PROMPT: Check each line of the listing below for "computer" and state how many lines contain it, with no other words.

THE INPUT:
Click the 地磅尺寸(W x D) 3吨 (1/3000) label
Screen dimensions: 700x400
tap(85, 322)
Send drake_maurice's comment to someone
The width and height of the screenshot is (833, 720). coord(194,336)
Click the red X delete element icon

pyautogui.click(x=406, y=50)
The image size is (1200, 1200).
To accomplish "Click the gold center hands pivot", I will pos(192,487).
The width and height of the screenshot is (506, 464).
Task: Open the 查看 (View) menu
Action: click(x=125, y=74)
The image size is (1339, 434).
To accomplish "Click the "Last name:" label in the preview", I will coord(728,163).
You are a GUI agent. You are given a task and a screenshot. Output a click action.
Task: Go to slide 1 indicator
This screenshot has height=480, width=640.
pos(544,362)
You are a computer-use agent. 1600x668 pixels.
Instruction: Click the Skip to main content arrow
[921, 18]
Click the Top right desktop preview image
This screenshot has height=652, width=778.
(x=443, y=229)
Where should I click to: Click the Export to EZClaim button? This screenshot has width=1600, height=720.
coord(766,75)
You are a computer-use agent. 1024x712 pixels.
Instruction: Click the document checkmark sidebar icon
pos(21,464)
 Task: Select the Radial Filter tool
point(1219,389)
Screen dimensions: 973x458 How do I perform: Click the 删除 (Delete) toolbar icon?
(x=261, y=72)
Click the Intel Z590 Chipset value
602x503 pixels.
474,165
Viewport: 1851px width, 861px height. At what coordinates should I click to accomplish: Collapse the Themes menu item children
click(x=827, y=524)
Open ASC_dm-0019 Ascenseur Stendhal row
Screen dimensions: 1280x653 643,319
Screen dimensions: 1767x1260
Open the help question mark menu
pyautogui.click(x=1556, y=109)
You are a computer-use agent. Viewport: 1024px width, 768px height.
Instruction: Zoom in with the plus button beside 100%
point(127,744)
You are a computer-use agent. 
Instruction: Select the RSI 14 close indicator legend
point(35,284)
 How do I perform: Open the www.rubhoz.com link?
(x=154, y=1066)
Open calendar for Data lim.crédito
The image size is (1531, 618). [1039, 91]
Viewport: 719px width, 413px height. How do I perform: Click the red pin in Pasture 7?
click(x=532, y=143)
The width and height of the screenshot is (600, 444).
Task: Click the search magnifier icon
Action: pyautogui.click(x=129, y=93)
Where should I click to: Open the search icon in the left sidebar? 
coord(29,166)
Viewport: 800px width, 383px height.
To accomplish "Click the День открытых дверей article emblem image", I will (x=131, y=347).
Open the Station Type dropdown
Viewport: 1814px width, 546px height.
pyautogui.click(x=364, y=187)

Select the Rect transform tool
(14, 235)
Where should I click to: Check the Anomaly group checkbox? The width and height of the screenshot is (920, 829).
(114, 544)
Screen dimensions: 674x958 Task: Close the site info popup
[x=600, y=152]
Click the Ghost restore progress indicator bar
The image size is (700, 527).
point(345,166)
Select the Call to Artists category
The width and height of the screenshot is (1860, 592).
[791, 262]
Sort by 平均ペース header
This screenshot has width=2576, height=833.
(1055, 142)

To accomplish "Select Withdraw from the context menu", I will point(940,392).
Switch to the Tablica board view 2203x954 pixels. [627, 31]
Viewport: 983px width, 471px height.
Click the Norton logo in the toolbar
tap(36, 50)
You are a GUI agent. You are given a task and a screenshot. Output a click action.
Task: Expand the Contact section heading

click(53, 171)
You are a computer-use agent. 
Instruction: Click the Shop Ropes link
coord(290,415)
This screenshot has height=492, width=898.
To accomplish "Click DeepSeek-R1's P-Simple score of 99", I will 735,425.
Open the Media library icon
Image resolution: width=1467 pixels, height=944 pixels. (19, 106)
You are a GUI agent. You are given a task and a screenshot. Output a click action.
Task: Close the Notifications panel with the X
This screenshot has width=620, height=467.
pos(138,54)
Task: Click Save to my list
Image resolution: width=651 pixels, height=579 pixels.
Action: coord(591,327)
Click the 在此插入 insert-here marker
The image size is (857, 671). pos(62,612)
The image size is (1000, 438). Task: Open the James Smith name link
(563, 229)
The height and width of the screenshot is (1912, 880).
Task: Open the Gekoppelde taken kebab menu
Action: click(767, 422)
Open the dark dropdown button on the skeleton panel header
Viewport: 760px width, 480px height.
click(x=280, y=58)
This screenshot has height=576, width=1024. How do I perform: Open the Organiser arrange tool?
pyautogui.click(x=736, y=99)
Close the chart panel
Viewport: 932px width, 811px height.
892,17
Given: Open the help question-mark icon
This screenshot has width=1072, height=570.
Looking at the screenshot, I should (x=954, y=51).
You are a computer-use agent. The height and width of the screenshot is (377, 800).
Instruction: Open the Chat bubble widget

WRITTEN RESPONSE: 6